● TASK OBJECTIVE: Tally how many lines in the rows below contain the word "column". Reply with the number only.

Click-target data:
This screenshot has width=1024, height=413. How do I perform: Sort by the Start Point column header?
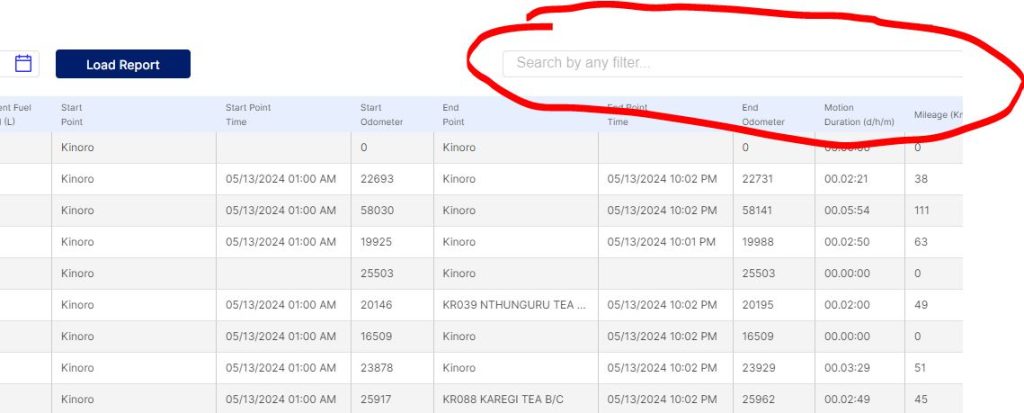72,114

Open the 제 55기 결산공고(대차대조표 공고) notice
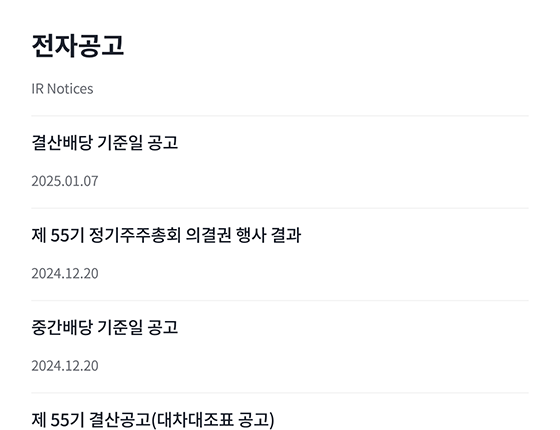(153, 420)
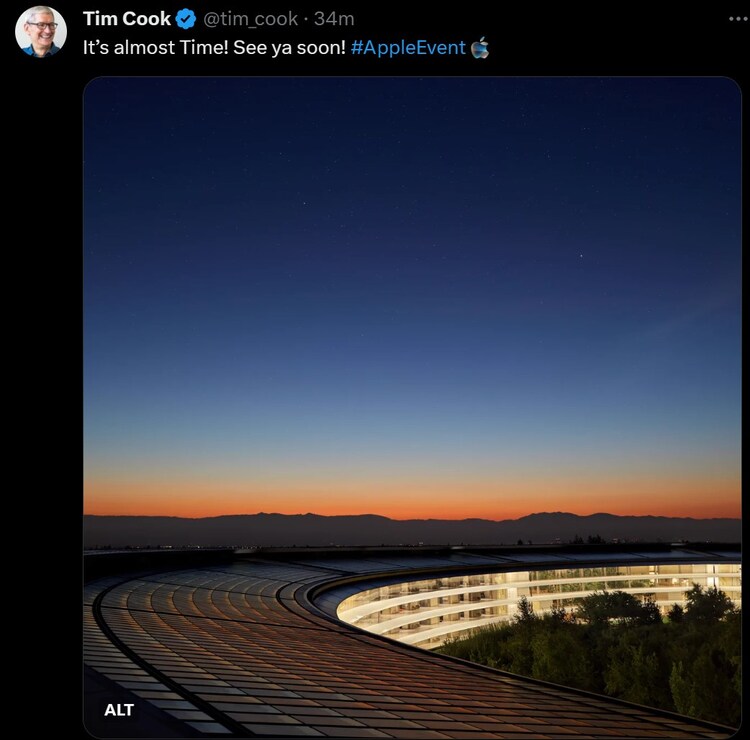Visit the @tim_cook handle link
The height and width of the screenshot is (740, 750).
[x=250, y=19]
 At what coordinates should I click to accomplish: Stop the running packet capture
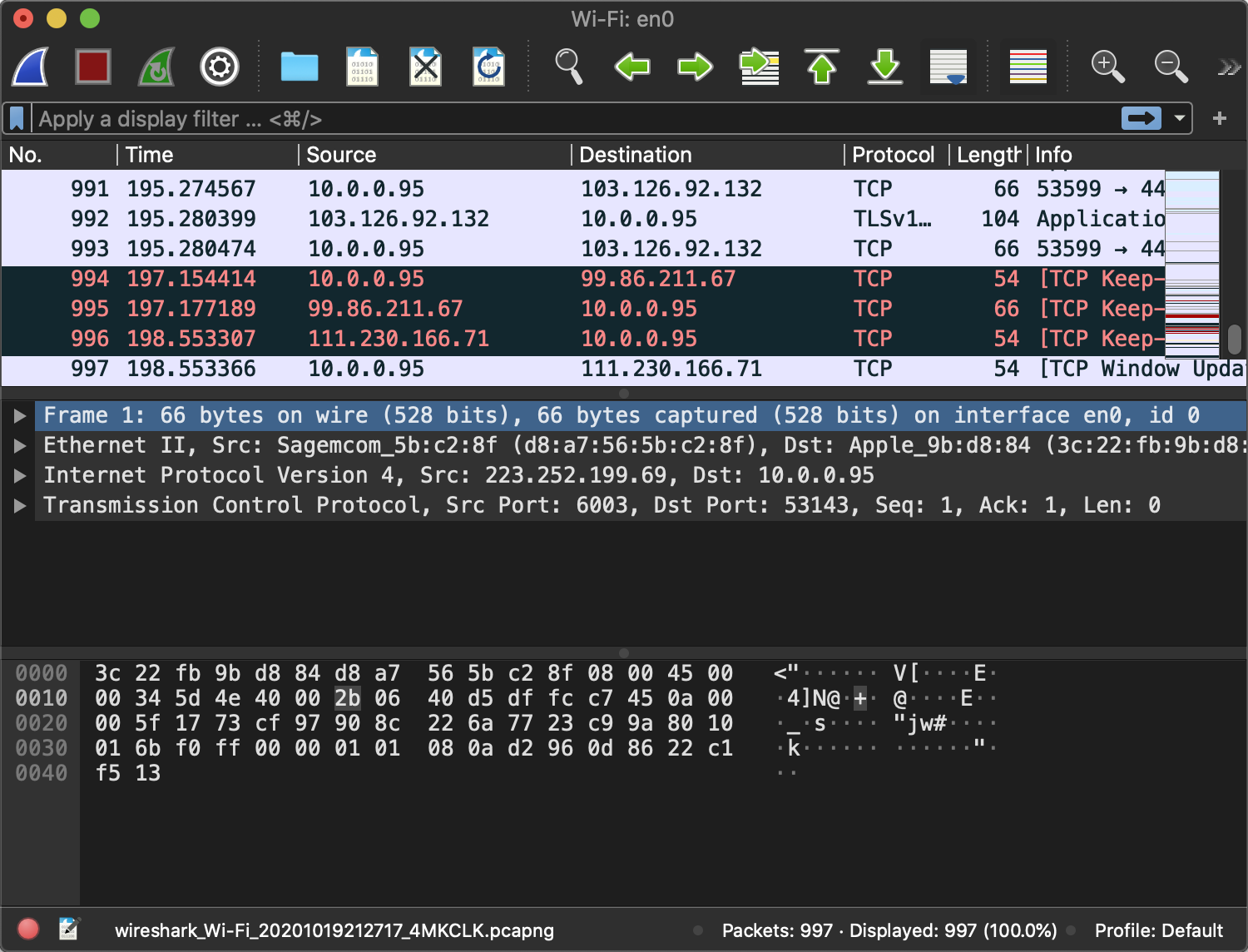tap(93, 67)
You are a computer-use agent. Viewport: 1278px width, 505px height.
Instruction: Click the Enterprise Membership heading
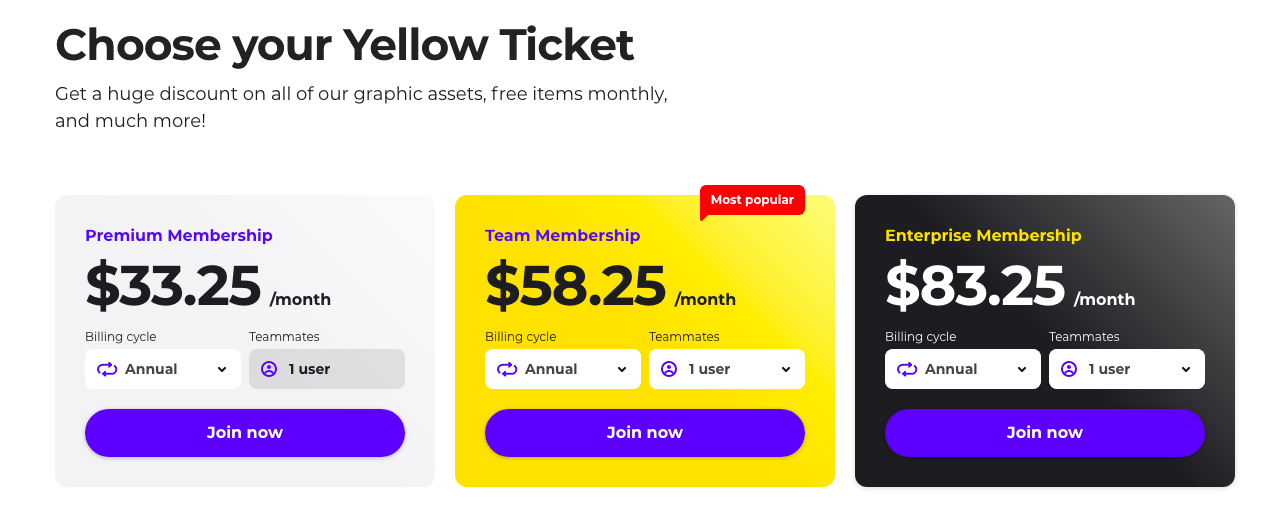point(983,236)
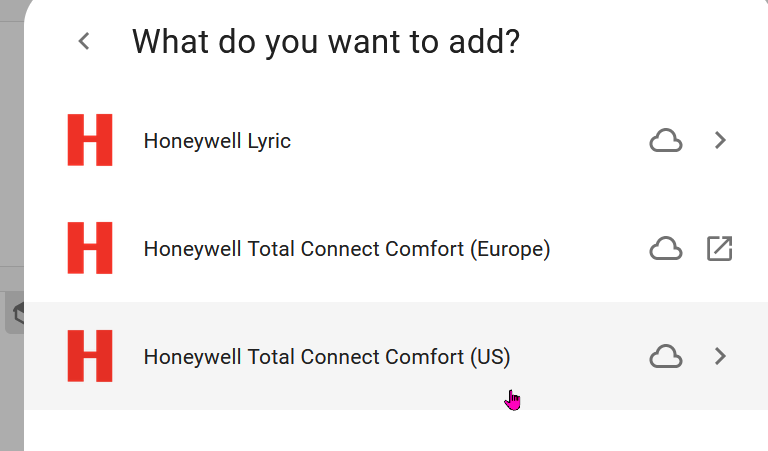Choose Honeywell Total Connect Comfort (US) label
Viewport: 768px width, 451px height.
pos(327,357)
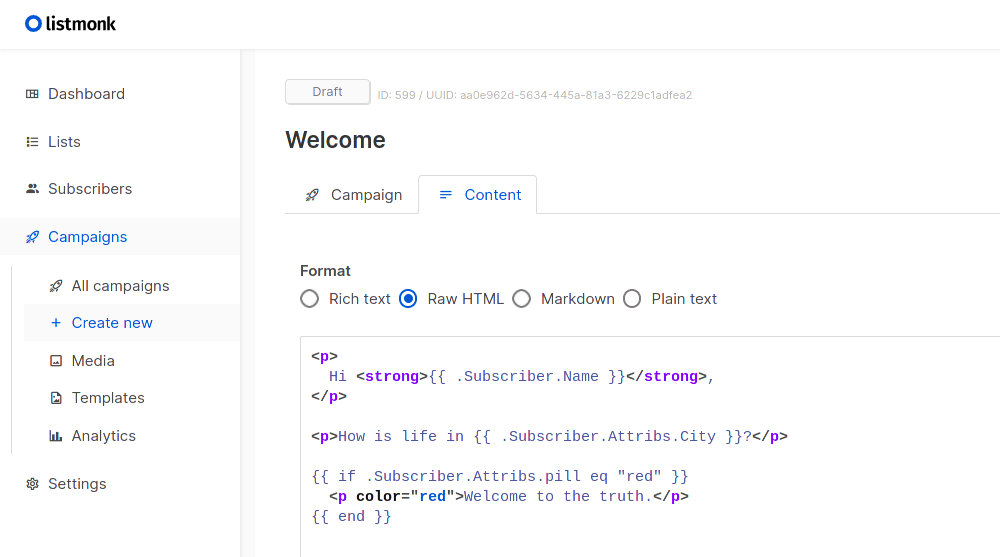Switch to the Campaign tab
1000x557 pixels.
354,195
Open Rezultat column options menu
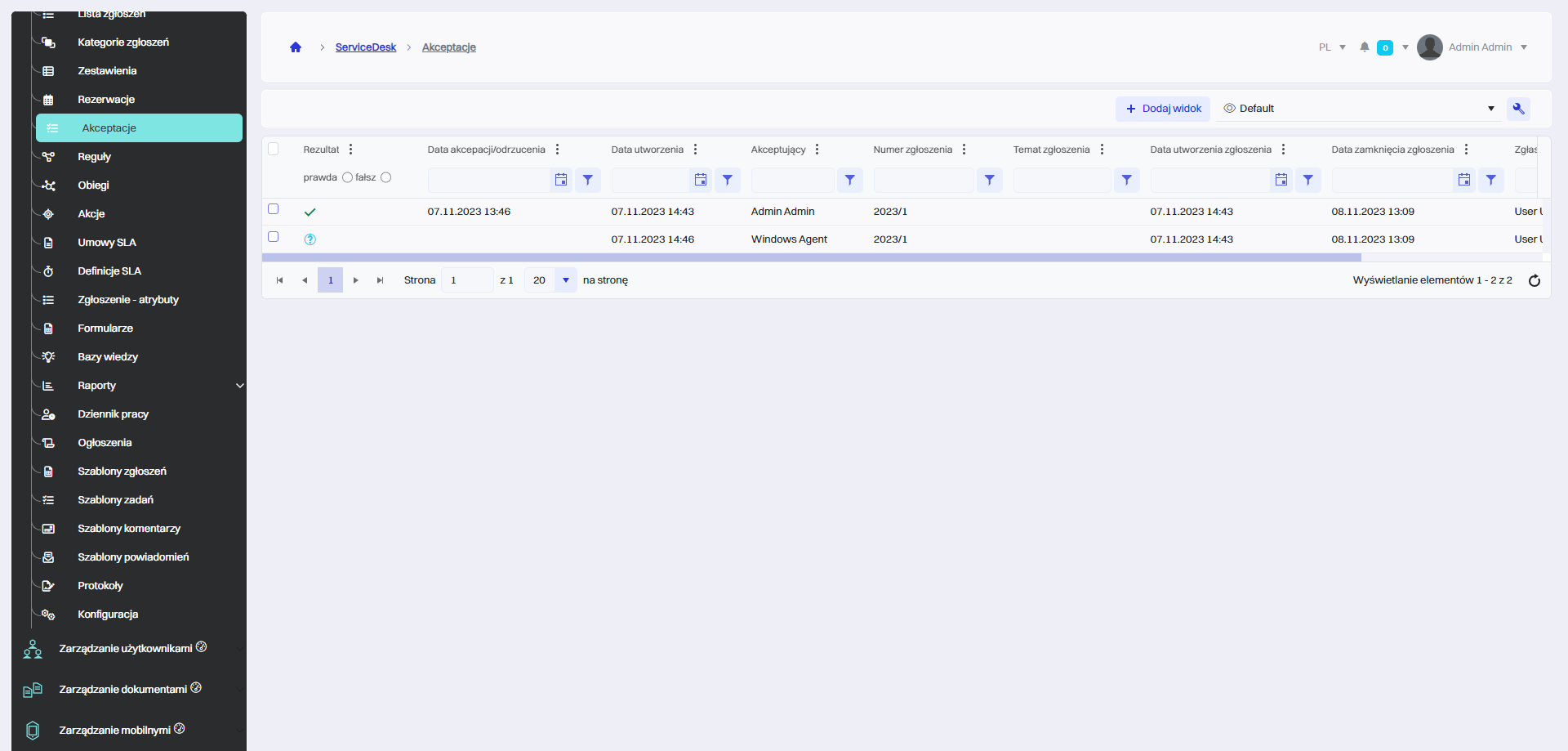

● EXERCISE SOLUTION: 2